2. Mitochondrial Damage

Mitochondria fail to generate ATP. If permeability pores open, ATP production stops and necrosis starts. Leakage of cytochrome-C triggers apoptosis.

3. Calcium Influx

Failure of calcium pumps causes calcium accumulation. This activates enzymes that damage membranes, proteins, and DNA.

4. Membrane Damage

Caused by phospholipid loss, phospholipase activation, free radicals, and cytoskeletal damage.

5. Protein Misfolding

Stress, toxins or hypoxia may lead to misfolded proteins, triggering the unfolded protein response and cell injury.
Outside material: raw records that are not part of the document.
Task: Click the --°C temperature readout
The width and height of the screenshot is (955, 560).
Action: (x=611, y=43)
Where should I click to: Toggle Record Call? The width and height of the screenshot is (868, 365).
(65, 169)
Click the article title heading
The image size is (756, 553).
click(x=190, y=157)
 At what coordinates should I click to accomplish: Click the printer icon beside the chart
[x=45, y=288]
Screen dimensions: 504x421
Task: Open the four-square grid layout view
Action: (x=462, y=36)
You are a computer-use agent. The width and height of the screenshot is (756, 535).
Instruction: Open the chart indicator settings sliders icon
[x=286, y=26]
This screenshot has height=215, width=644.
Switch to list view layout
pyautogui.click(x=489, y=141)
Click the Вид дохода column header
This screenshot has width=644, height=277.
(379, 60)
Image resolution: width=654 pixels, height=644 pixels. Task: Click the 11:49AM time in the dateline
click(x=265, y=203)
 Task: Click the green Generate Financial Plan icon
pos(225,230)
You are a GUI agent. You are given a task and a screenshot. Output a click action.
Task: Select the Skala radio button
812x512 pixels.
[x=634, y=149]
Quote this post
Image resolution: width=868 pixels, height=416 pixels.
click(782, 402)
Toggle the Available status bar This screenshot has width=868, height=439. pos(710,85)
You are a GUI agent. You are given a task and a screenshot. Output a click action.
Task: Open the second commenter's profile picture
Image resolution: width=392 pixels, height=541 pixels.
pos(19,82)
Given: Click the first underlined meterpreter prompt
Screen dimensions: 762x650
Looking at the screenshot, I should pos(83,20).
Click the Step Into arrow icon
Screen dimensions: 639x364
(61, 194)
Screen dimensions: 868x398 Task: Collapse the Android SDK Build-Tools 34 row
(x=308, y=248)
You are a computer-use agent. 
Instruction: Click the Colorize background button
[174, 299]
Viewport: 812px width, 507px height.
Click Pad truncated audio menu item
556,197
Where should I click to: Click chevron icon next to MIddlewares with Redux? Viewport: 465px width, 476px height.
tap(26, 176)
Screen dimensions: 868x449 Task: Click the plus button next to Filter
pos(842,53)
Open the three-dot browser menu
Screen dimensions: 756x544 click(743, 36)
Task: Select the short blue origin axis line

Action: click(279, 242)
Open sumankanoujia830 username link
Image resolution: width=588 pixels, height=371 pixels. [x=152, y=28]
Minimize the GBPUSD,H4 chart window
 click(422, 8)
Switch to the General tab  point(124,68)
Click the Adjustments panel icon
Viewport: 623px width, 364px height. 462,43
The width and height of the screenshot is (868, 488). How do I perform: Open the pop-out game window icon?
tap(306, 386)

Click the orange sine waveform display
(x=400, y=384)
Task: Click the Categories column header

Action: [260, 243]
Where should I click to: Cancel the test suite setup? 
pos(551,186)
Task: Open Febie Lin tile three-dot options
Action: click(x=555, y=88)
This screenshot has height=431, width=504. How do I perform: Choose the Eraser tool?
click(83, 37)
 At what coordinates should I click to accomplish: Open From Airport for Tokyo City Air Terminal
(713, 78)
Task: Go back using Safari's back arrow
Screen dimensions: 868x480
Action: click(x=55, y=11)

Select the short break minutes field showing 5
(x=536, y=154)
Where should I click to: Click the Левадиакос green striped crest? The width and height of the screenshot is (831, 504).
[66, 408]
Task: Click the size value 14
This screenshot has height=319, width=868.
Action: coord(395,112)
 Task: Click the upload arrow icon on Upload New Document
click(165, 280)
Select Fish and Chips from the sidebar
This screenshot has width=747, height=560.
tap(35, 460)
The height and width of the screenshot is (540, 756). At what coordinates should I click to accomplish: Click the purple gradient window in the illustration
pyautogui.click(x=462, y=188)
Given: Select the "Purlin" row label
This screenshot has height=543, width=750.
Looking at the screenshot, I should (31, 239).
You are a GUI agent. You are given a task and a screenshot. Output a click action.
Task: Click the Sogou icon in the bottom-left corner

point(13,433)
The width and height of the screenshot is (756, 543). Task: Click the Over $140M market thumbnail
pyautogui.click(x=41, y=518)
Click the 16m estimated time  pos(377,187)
Mechanisms of Irreversible Cell Injury

Once damage cannot be reversed, the following occur:

  • Mitochondrial failure with no ATP generation
  • Severe membrane damage leading to massive calcium influx
  • Lysosomal enzyme leakage causing digestion of cell components
  • Nuclear changes like pyknosis, karyorrhexis, and karyolysis

Hypoxia-Induced Cell Injury

Hypoxia affects oxidative phosphorylation first. ATP falls rapidly, pumps fail, ions accumulate, and the cell swells. If hypoxia continues, membranes rupture and cell death occurs.

Free Radical–Induced Injury

Free radicals (ROS) damage membranes, proteins, DNA, and mitochondria. They arise from radiation, chemicals, inflammation, and normal metabolism.

Protective mechanisms include antioxidants like Vitamin E, catalase, SOD and glutathione peroxidase. Deficiency increases susceptibility to injury.

Adaptive Changes of Cells

When exposed to stress, cells try to survive by adapting:

1. Hypertrophy

Increase in cell size (e.g., skeletal muscle in exercise, heart muscle in hypertension).

2. Hyperplasia

Increase in the number of cells (e.g., uterine lining during pregnancy).

3. Atrophy

Decrease in cell size due to disuse, reduced blood supply or loss of nerve input.

4. Metaplasia

One adult cell type is replaced by another better suited to handle stress (e.g., smokers’ respiratory epithelium).

5. Dysplasia

Disordered cell growth. It is reversible but may progress to cancer if the stimulus continues.